Keywords
Caretta caretta, Loggerhead sea turtle, genome sequence, chromosomal, reptile
This article is included in the Genomics and Genetics gateway.
This article is included in the Nanopore Analysis gateway.
Caretta caretta, Loggerhead sea turtle, genome sequence, chromosomal, reptile
Eukaryota; Metazoa; Chordata; Craniata; Vertebrata; Euteleostomi; Archelosauria; Testudinata; Testudines; Cryptodira; Durocryptodira; Americhelydia; Chelonioidea; Cheloniidae; Caretta; Caretta caretta Linnaeus 1758 (NCBI txid 8467).
The loggerhead sea turtle, Caretta caretta, is one of only seven extant marine turtle species and is globally distributed throughout the subtropical and temperate regions of the Mediterranean Sea and Pacific, Indian and Atlantic Oceans (Wallace et al., 2010, Casale and Tucker, 2015). The species is divided in various Regional Management Units (RMUs) and management units (MUs) that vary greatly by population size, geographic range, and population trends (Wallace et al., 2010, Casale and Tucker, 2015, Shamblin et al., 2014).

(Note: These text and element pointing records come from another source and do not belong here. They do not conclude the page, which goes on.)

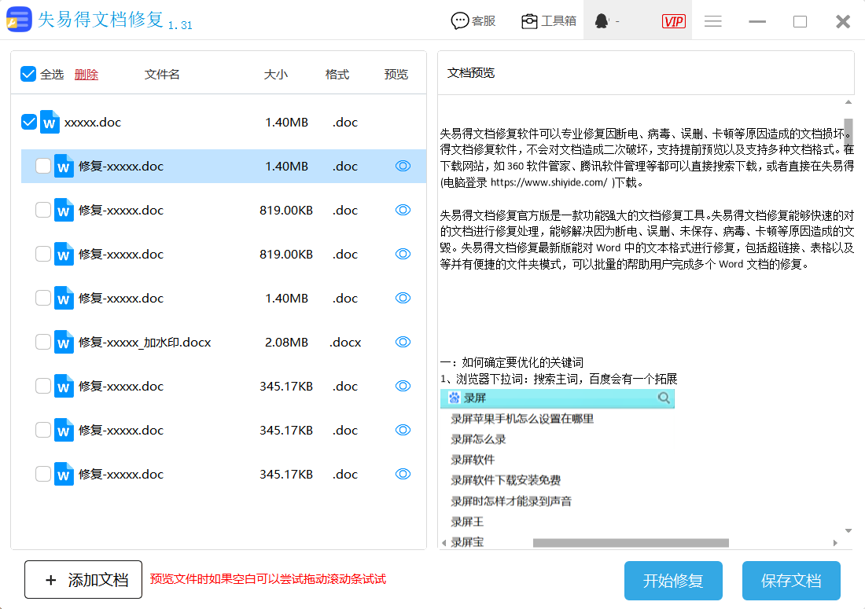Image resolution: width=865 pixels, height=609 pixels.
Task: Click the search magnifier in 录屏 preview box
Action: click(x=664, y=398)
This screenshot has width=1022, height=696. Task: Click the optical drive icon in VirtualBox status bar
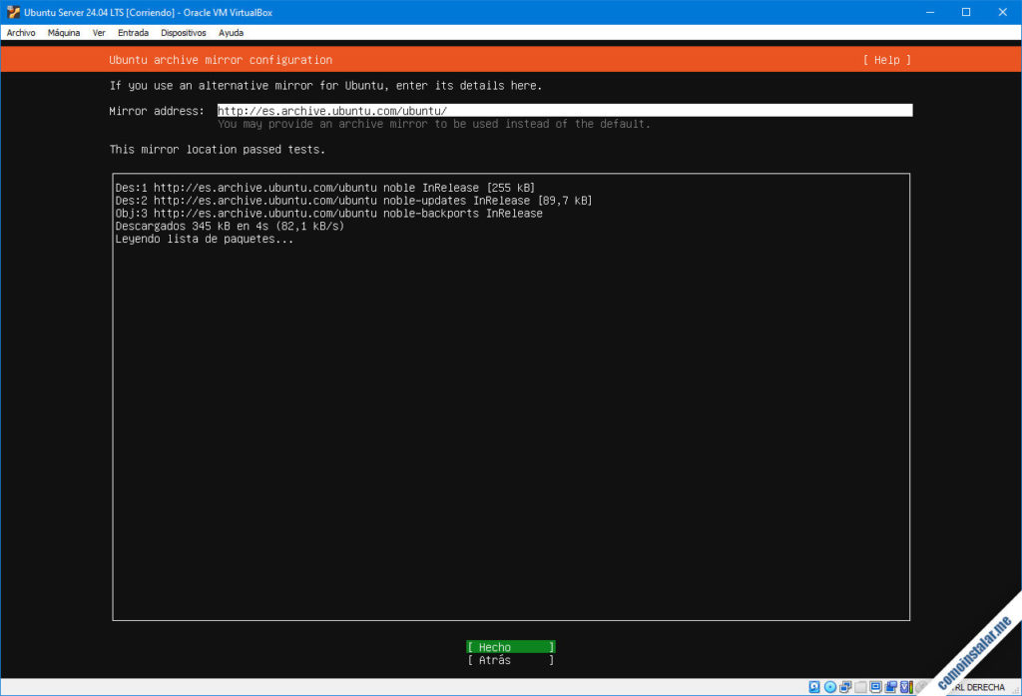click(x=830, y=687)
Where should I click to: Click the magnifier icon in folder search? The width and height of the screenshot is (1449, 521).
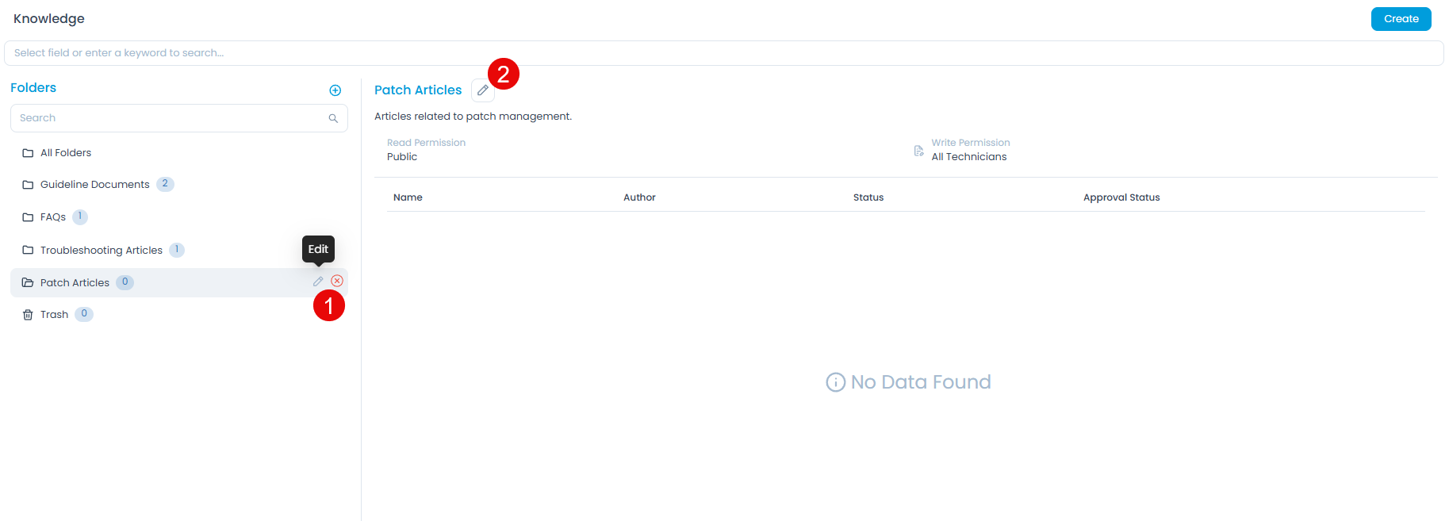pos(333,118)
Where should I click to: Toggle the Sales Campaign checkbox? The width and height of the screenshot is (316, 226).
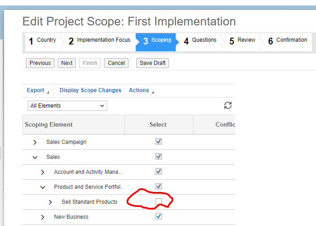[158, 142]
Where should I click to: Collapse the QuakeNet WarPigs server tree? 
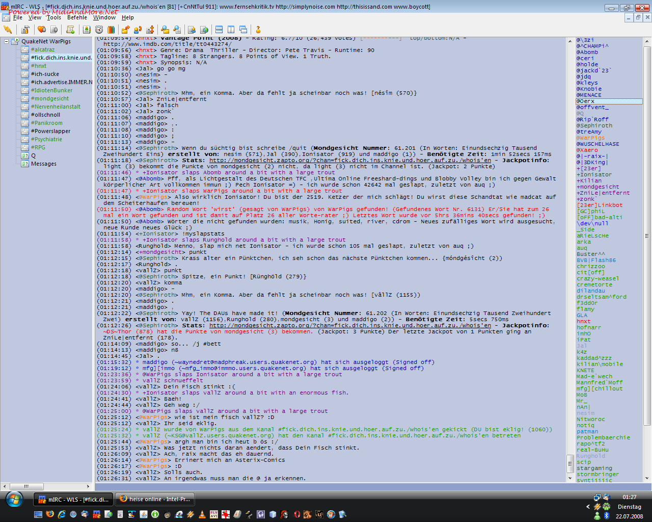(7, 41)
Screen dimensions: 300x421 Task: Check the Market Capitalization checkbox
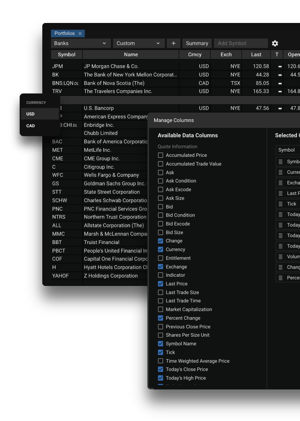tap(160, 309)
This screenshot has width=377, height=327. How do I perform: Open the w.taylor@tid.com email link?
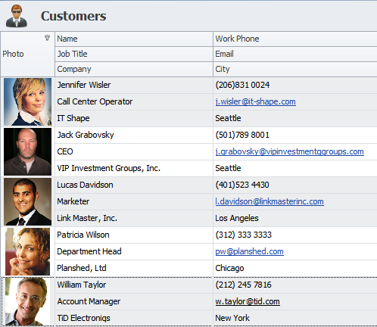[x=248, y=301]
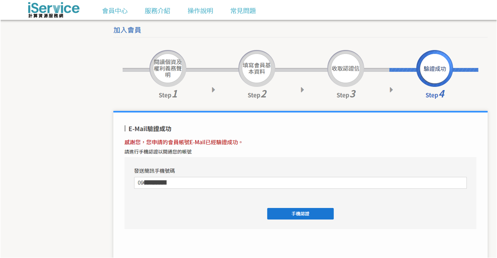Click the arrow between Step 3 and Step 4

click(x=391, y=90)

Events such as fisheries bycatch (Caracappa et al., 2018, Pulcinella et al., 2019), human intrusion and disturbance (Mazaris et al., 2009), oceanic pollution (Savoca et al., 2018), and climate change and severe weather (Alduina et al., 2020) have caused the global population to continuously decline (Casale and Tucker, 2015). Consequently, the highly migratory C. caretta requires the collaborative efforts of numerous international conservation and protection organizations (Species at Risk Act, 2002), and is currently listed as Vulnerable by the International Union for the Conservation of Nature (IUCN) (Casale and Tucker, 2015). The genome of C. caretta was sequenced as part of the Canadian BioGenome Project (CBP) and CanSeq150 initiatives. The C. caretta genome will provide insights into genomic diversity and architecture, and inform conservation genomics applications.
Blood samples from an adult female and a juvenile of unknown sex were collected from the Fondazione Cetacea (43.9940 N, 12.6745 E) by Nicola Ridolfi (veterinarian; Fondazione Cetacea). Animal husbandry and welfare were overseen by Fondazione Cetacea. The specimens were transferred to Canada with two CITES permits between institutions (IT002 and CA027).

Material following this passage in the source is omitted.